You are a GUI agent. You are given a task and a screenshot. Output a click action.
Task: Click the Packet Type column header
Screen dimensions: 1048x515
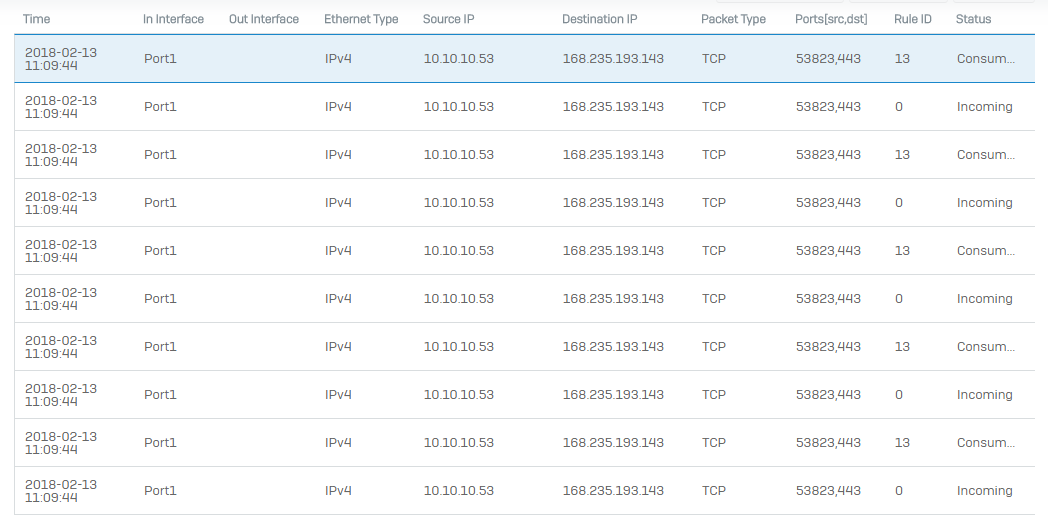click(x=733, y=19)
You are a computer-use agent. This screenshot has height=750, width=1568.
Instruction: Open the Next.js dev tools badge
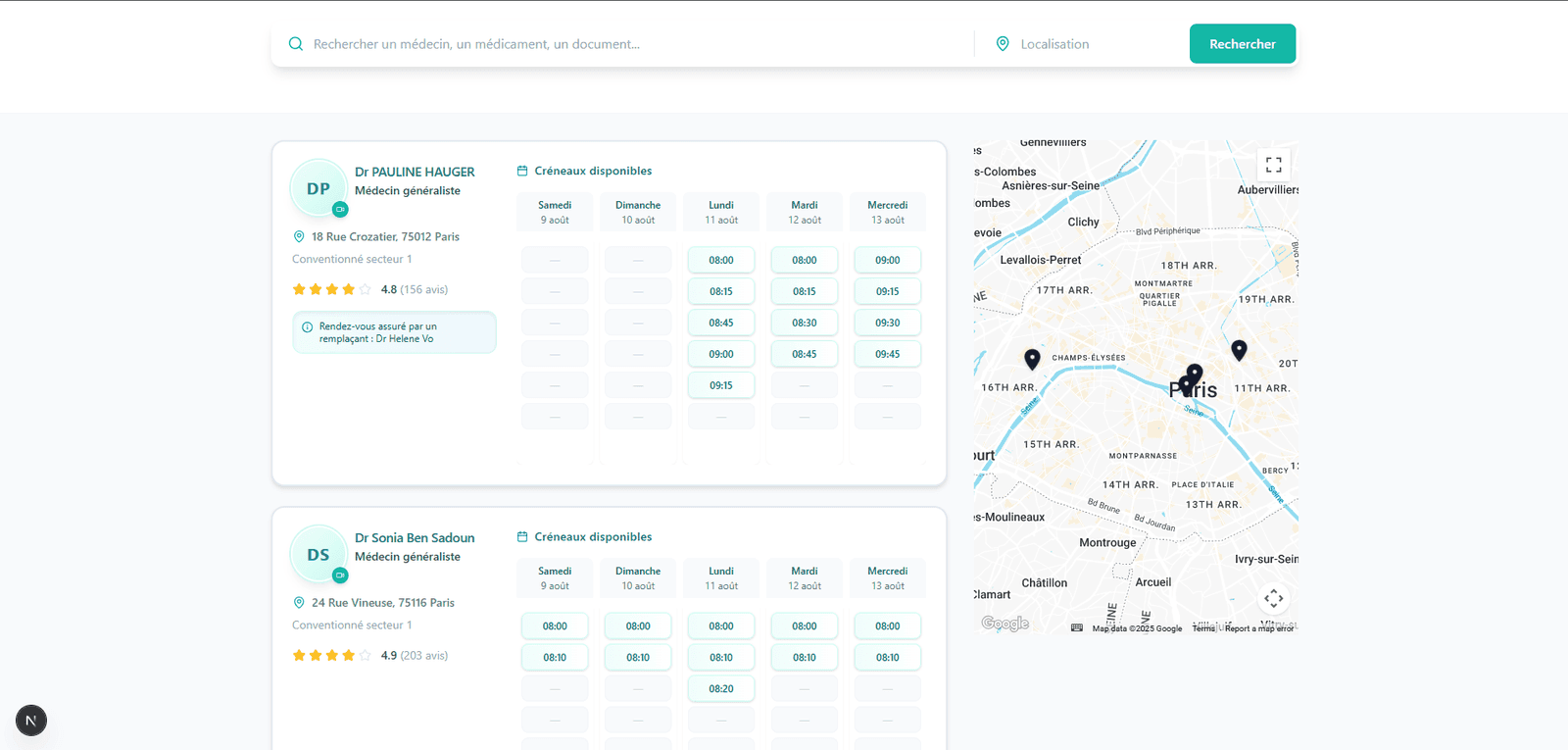coord(31,721)
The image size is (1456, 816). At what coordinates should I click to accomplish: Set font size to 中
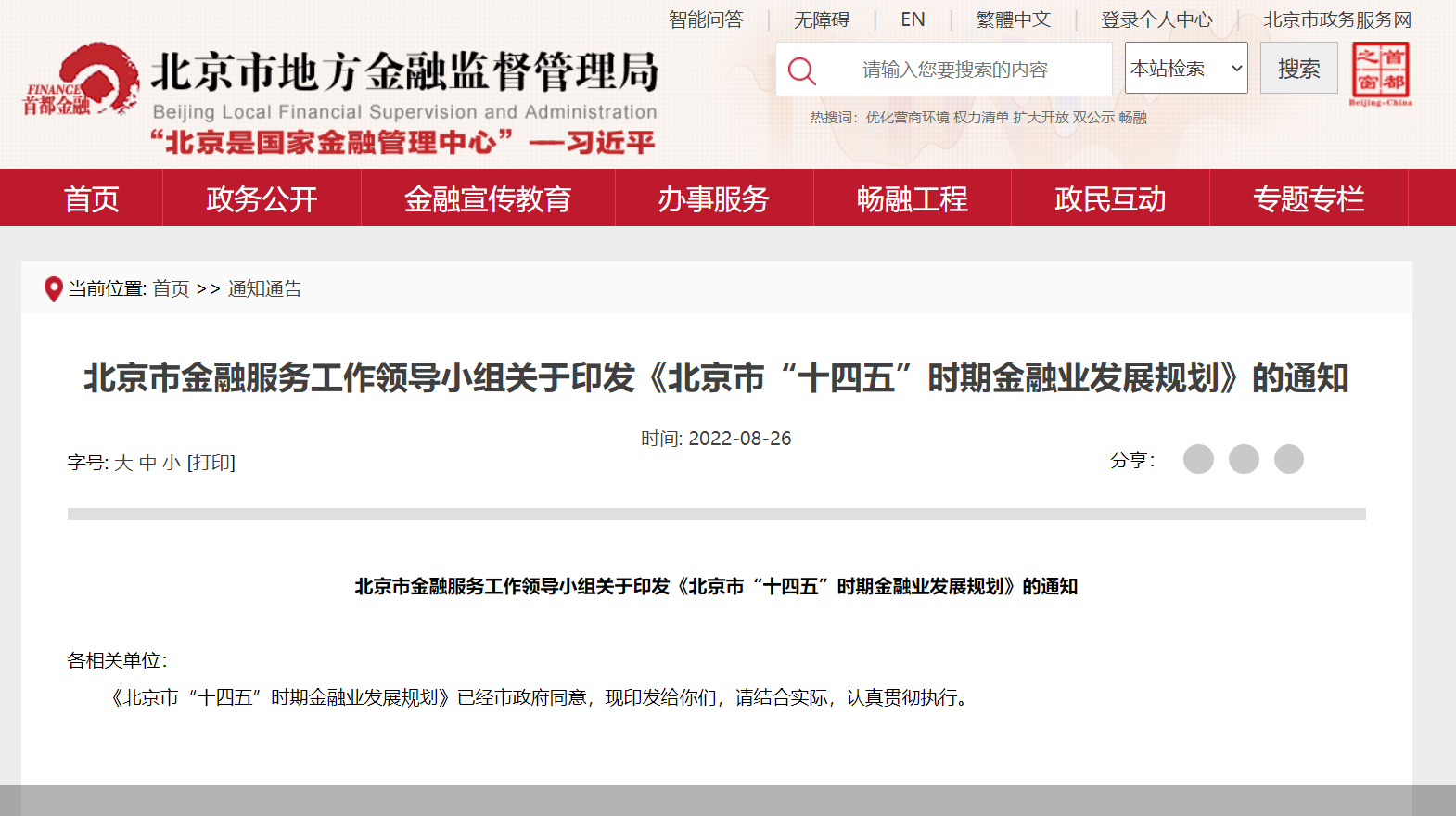click(x=147, y=463)
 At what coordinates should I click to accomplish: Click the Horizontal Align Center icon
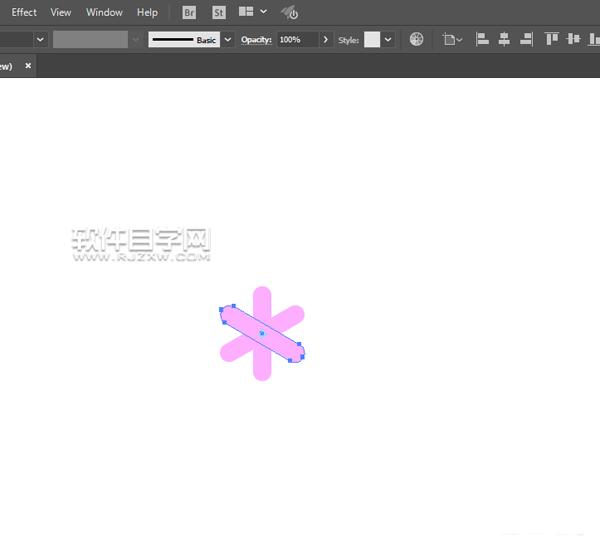tap(504, 40)
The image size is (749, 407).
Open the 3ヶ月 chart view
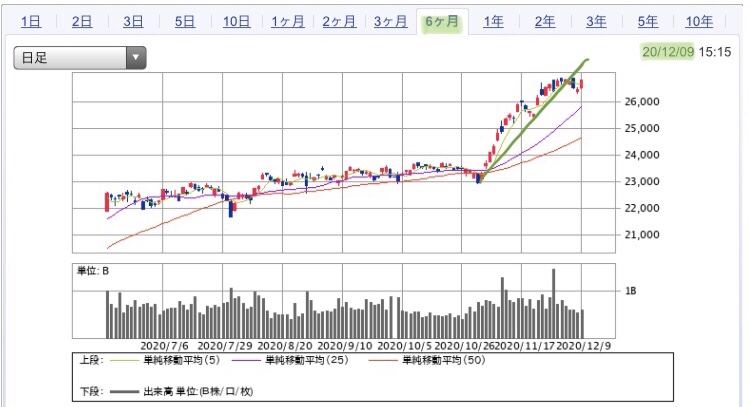coord(391,21)
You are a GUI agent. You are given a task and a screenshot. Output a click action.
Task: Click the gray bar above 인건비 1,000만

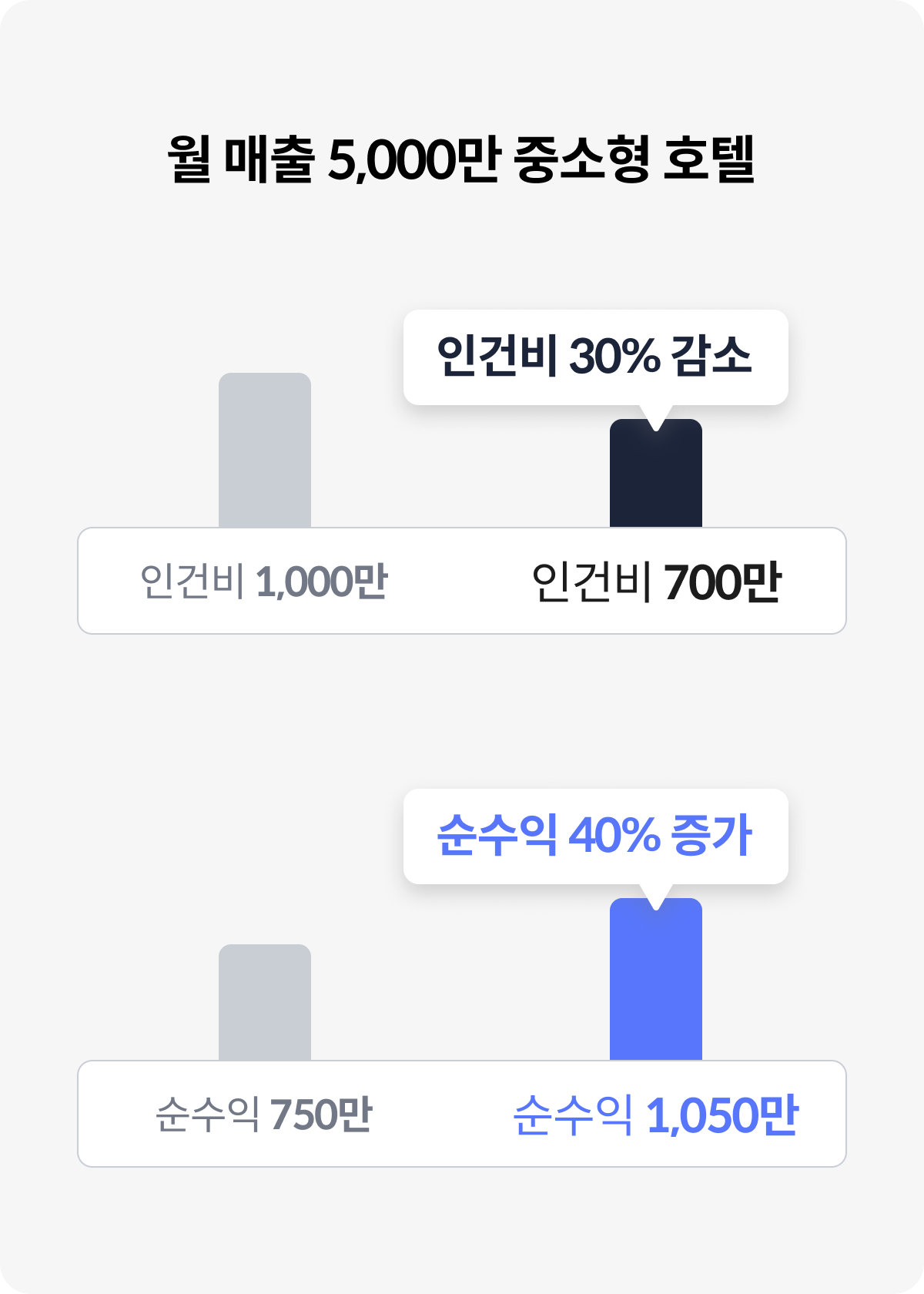(265, 450)
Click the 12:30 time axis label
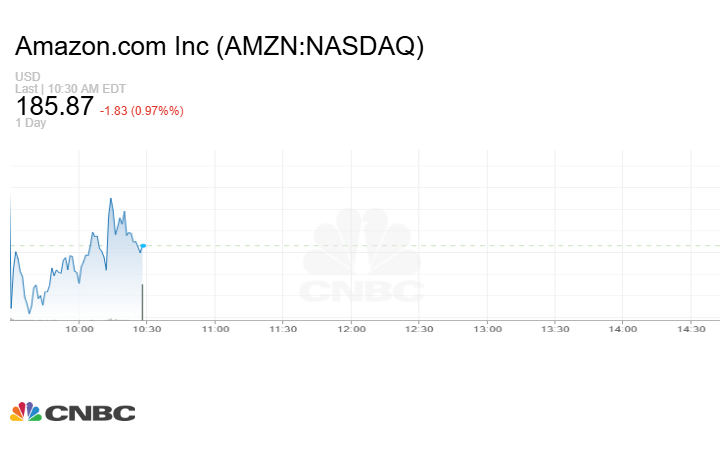 [419, 328]

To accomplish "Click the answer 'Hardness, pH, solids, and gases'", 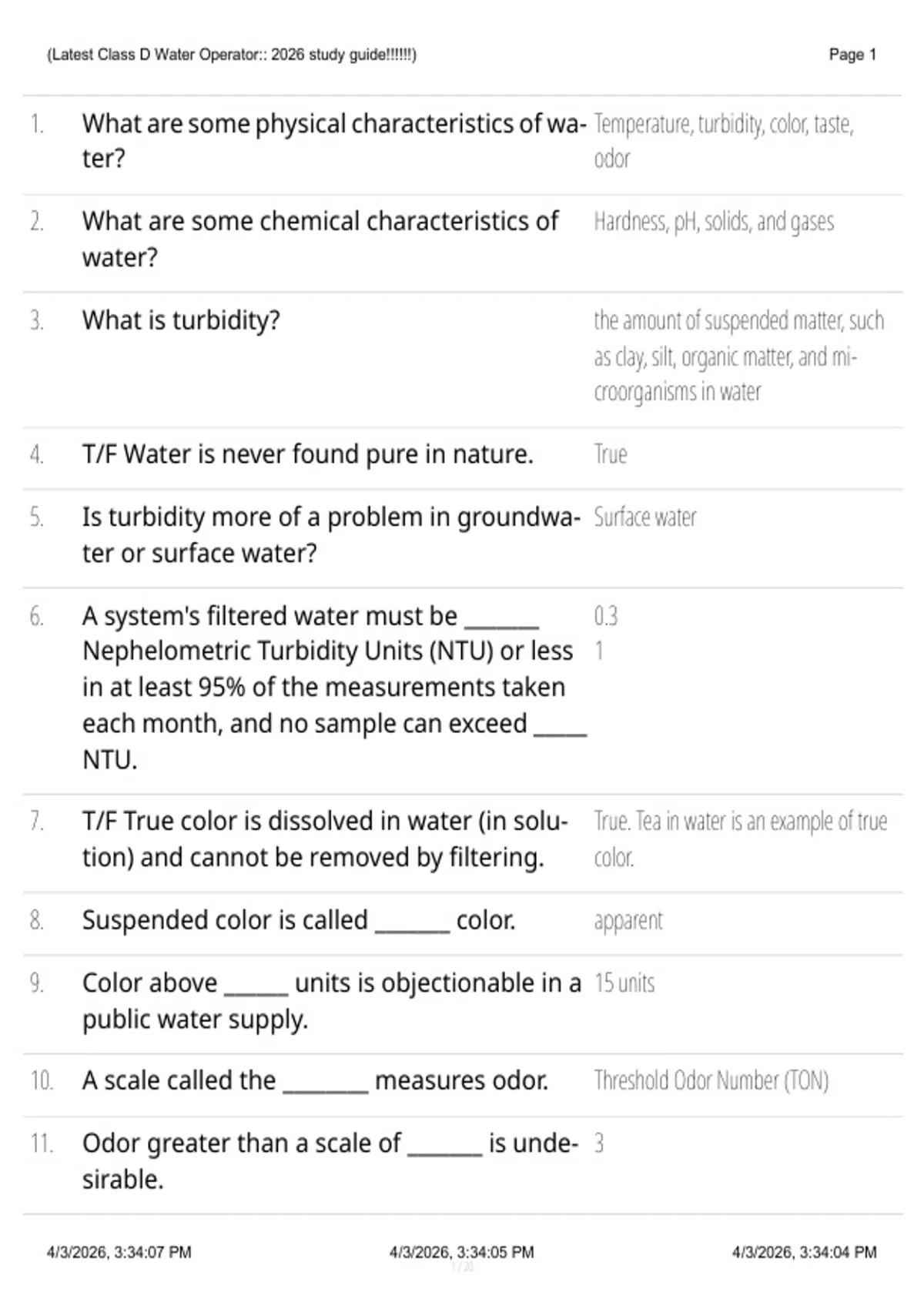I will [714, 222].
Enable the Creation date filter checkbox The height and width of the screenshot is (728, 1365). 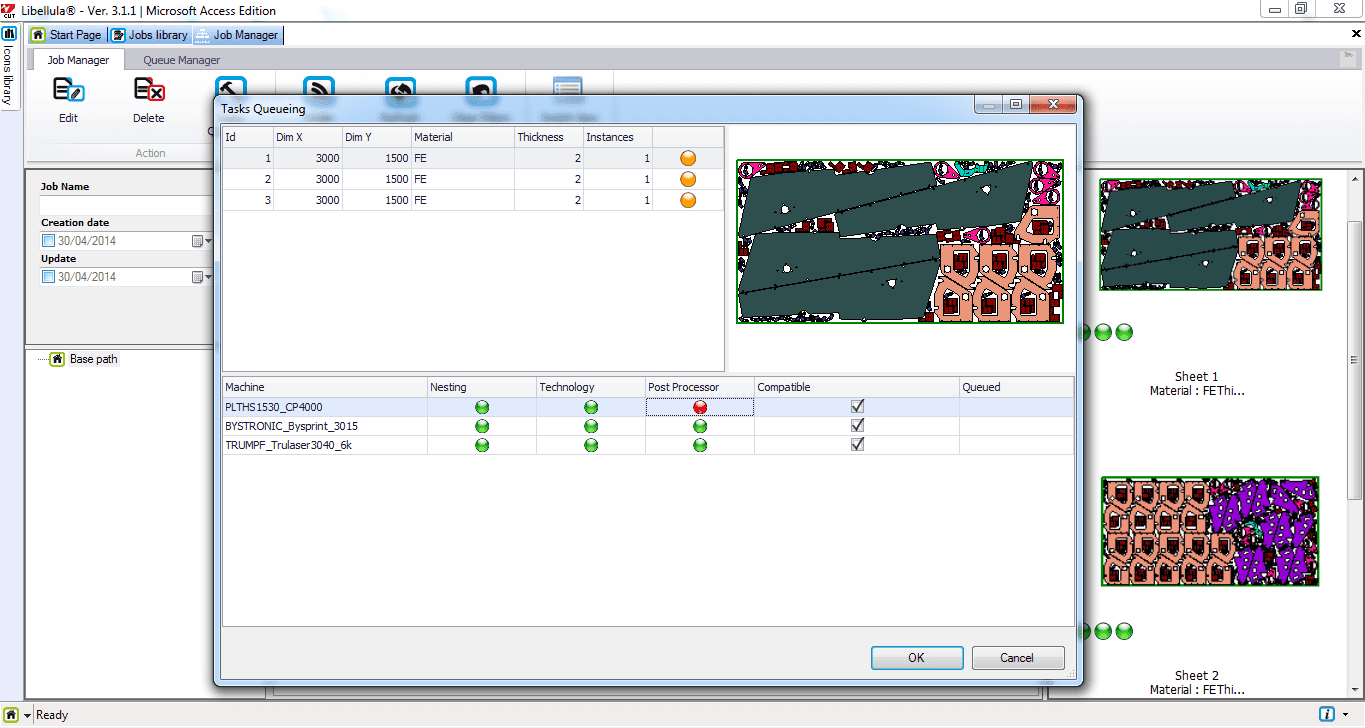(x=48, y=241)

########

▶ ACTIVITY:
From the opening line of the listing above through the line bearing "You are a computer-use", repeat each line exactly. Drop every picture.

▶ EXPECTED ANSWER:
You are a GUI agent. You are given a task and a screenshot. Output a click action.
Task: Click the Packet Type column header
Screen dimensions: 1048x515
click(x=733, y=19)
You are a computer-use agent. This screenshot has height=750, width=1568.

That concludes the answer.